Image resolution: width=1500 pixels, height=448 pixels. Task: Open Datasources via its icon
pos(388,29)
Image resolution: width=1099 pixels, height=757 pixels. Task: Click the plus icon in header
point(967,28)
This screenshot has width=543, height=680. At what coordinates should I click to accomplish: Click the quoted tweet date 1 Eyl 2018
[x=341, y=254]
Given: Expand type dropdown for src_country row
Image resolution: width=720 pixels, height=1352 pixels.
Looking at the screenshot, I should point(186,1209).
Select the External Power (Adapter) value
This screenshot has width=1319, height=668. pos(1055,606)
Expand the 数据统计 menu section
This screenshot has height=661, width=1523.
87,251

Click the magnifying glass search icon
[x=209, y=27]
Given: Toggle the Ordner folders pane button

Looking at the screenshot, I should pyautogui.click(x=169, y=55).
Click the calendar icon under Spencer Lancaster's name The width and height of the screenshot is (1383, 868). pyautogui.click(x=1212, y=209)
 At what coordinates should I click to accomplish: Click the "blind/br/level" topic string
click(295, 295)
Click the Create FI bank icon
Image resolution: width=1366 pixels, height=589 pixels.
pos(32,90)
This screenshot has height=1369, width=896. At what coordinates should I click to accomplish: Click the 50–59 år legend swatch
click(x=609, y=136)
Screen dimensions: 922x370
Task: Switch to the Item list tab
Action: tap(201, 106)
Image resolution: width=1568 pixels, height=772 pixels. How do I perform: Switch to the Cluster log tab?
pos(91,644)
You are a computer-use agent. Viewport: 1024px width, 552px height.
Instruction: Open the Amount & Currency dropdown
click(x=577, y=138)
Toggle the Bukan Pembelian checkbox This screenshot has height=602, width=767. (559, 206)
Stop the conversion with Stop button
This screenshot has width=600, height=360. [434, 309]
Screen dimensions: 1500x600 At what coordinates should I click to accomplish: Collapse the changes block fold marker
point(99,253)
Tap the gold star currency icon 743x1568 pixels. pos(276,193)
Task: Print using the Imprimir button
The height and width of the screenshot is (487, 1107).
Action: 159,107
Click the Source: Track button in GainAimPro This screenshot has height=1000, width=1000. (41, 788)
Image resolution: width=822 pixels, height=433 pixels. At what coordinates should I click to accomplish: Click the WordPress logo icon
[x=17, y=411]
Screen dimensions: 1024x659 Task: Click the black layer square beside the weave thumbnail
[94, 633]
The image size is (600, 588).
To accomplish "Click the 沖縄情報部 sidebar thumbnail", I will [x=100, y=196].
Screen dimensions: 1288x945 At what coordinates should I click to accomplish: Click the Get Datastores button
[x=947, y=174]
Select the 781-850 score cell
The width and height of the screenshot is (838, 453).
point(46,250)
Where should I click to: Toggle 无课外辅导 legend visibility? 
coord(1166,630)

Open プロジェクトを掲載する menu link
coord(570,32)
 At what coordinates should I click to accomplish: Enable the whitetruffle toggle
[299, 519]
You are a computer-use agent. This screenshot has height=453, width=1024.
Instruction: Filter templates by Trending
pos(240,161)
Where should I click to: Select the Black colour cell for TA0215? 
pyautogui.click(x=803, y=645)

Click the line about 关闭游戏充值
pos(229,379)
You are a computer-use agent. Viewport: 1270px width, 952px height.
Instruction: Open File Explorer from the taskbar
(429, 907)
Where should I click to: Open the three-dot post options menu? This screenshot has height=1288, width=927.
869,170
==================================================
Count every line in the listing above that holds "agent", then report only the count.

Solution for this problem = 3